== Dataset records ==

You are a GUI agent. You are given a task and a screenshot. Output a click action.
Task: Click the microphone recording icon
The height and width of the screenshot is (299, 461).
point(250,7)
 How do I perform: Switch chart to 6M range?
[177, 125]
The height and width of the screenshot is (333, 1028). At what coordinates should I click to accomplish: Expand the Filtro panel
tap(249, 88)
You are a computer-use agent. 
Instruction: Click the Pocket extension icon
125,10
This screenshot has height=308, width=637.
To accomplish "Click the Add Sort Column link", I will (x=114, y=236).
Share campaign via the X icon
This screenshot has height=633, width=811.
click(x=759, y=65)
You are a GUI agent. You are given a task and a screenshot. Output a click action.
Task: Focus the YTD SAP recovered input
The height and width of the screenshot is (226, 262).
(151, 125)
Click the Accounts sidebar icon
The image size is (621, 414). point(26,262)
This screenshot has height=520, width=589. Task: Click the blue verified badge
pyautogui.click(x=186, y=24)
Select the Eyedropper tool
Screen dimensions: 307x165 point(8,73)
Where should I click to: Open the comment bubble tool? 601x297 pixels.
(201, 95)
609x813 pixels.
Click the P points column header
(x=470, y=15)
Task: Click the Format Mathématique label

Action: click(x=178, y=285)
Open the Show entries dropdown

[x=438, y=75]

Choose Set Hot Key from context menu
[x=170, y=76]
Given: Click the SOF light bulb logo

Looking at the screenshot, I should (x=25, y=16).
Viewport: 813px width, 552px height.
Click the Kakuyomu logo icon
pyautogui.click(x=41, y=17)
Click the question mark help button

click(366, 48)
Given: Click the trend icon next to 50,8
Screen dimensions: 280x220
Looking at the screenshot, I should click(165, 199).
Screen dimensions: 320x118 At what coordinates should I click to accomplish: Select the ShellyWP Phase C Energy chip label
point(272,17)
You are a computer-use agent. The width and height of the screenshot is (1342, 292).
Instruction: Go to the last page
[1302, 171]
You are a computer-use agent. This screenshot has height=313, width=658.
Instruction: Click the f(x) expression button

===

— Brief —
Repeat, word for word, the lines from the start of the records to the line that contains "This screenshot has height=308, width=637.", both of them included, and no others.

— Solution for this problem —
You are a GUI agent. You are given a task and a screenshot. Output a click action.
Task: Click the microphone recording icon
The height and width of the screenshot is (299, 461).
point(250,7)
 How do I perform: Switch chart to 6M range?
[177, 125]
The height and width of the screenshot is (333, 1028). At what coordinates should I click to accomplish: Expand the Filtro panel
tap(249, 88)
You are a computer-use agent. 
Instruction: Click the Pocket extension icon
125,10
This screenshot has height=308, width=637.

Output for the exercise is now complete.